Greift bei Dachsanierung die Steuerförderung nach §35c EStG?
Ja, bei selbstgenutztem Wohneigentum, das älter als zehn Jahre ist, fördert §35c Einkommensteuergesetz energetische Sanierungsmaßnahmen mit 20 Prozent der Kosten, maximal 40.000 Euro pro Wohnobjekt, verteilt auf drei Steuerjahre. Voraussetzung: Die Maßnahme muss den GEG-2024-U-Wert von höchstens 0,14 W/m²K für die oberste Geschossdecke oder das Steildach einhalten und durch eine Fachunternehmer-Bescheinigung dokumentiert werden. Alternativ ist KfW-Förderung über das Programm 458 möglich. 19 Prozent Mehrwertsteuer fällt auf die Rechnung an.

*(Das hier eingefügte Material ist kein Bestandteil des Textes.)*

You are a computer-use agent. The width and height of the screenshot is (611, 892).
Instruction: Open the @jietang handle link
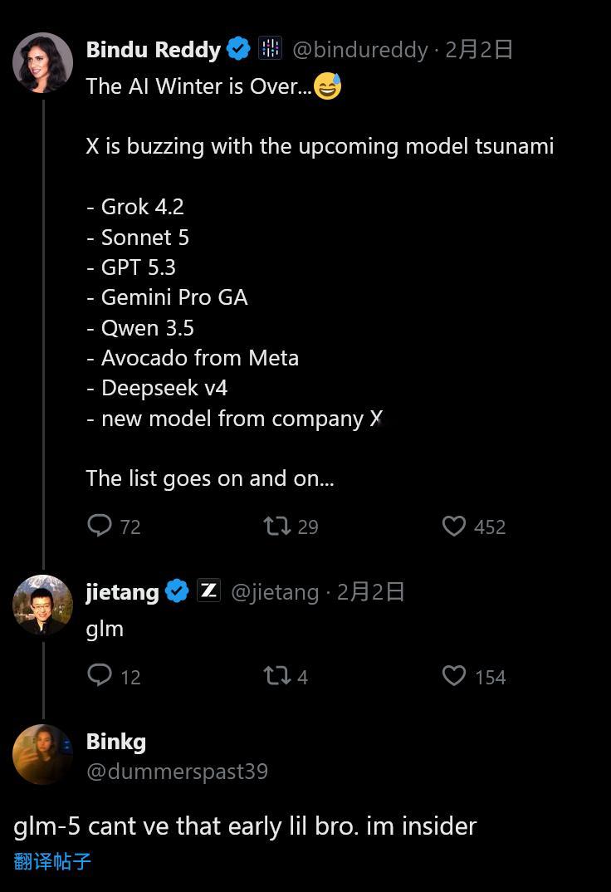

Was kostet die Eindeckung allein, ohne Lattung und Bahn?
Reiner Eindeckungslohn liegt 2026 bei 35 bis 65 Euro pro m² Dachfläche, abhängig von Region und Ziegelmodell. Komplette Verlegung mit Konterlattung, Traglattung und Unterspannbahn kostet 75 bis 130 Euro pro m² Arbeitslohn. Süddeutschland (München, Stuttgart) liegt 15 bis 25 Prozent über Bundesdurchschnitt; Sachsen, Thüringen, Mecklenburg-Vorpommern 10 bis 18 Prozent darunter. Quelle: MyHammer-Auswertung Q1 2026, ZVDH-Kostenkennwerte 2026. Bei Aufträgen unter 80 m² Dachfläche kommen häufig Kleinauftragszuschläge von 8 bis 15 Prozent hinzu.